Material on finding where things are on a screen:
###
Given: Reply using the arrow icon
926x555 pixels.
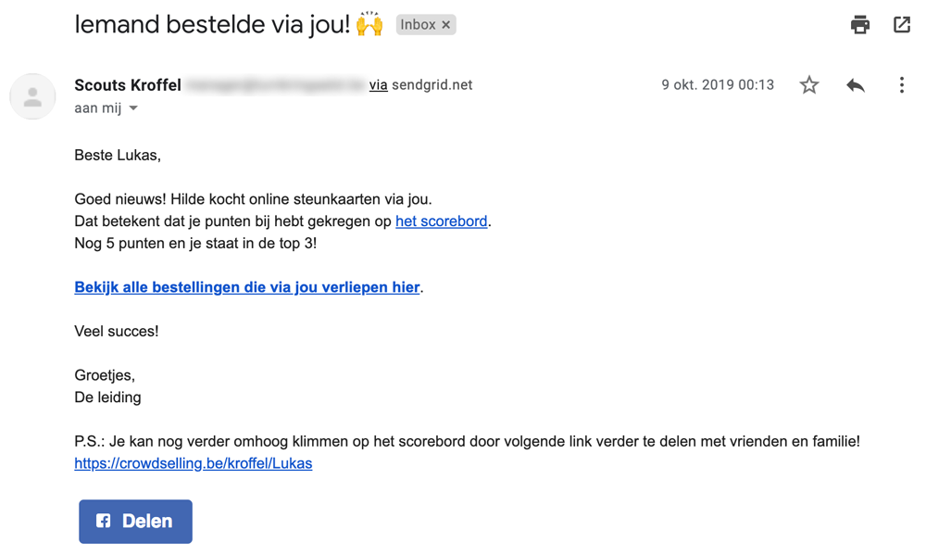Looking at the screenshot, I should (x=855, y=85).
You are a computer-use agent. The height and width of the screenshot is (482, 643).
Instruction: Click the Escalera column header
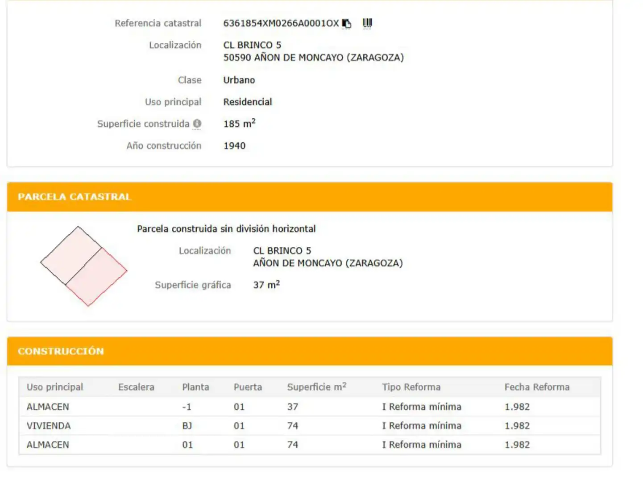(x=136, y=387)
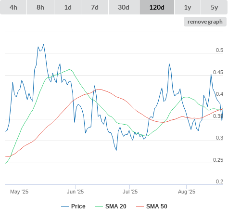Image resolution: width=228 pixels, height=219 pixels.
Task: Click the Jun '25 axis label
Action: [x=75, y=192]
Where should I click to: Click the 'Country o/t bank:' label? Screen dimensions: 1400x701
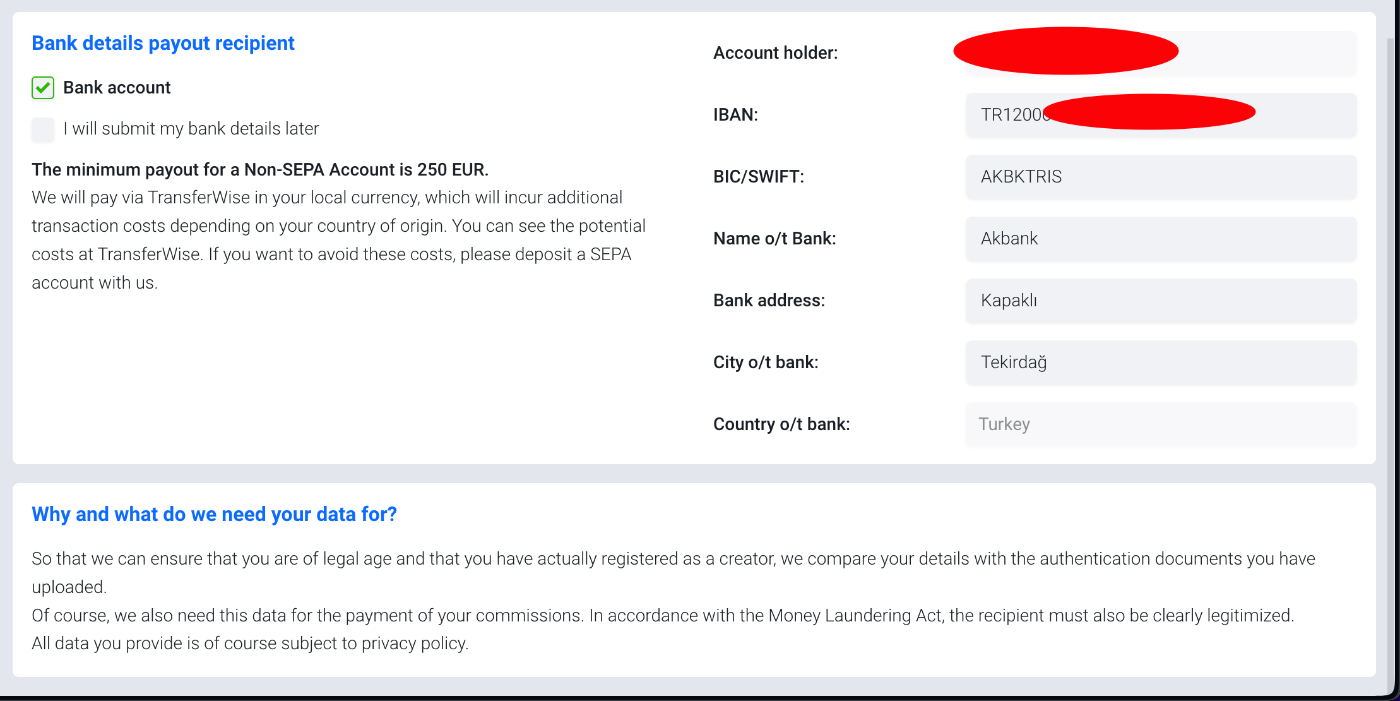[781, 424]
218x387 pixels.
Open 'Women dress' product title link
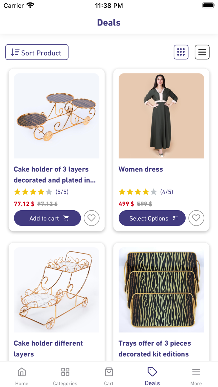point(140,169)
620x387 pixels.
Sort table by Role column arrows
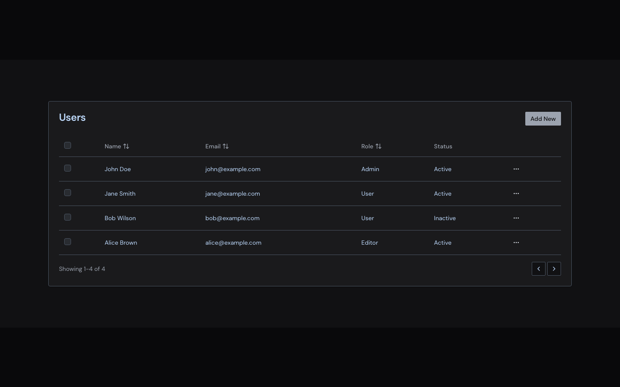point(378,146)
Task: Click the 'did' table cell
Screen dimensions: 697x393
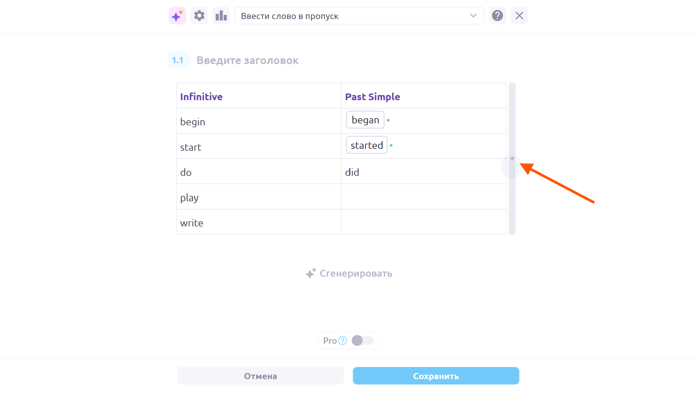Action: point(423,172)
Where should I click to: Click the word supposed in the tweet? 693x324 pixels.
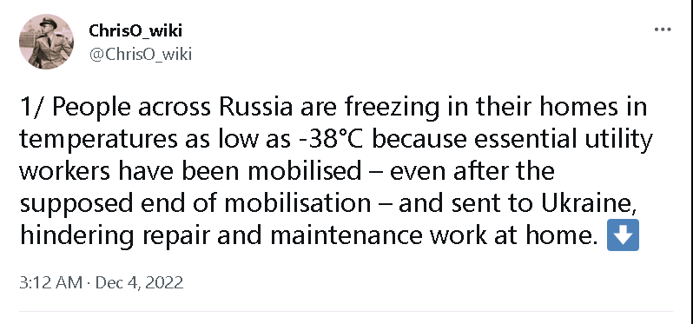pos(76,205)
###
WHAT YOU ARE ASKED TO DO: Copy the material above again, starting with the line that contains "620x387 pixels." and continuing through its final line, and change nothing but the click coordinates in the answers, which you should multiply by 0.65 and round to whole numbers, with halves going up. Keep every other line as it is, and leave out the pictures.

EXERCISE ANSWER:
620x387 pixels.
Sort table by Role column arrows
point(246,95)
Task: Click the 'did' table cell
Screen dimensions: 697x393
Action: point(275,112)
Where should I click to: Click the word supposed in the tweet? 693x324 pixels.
pos(49,133)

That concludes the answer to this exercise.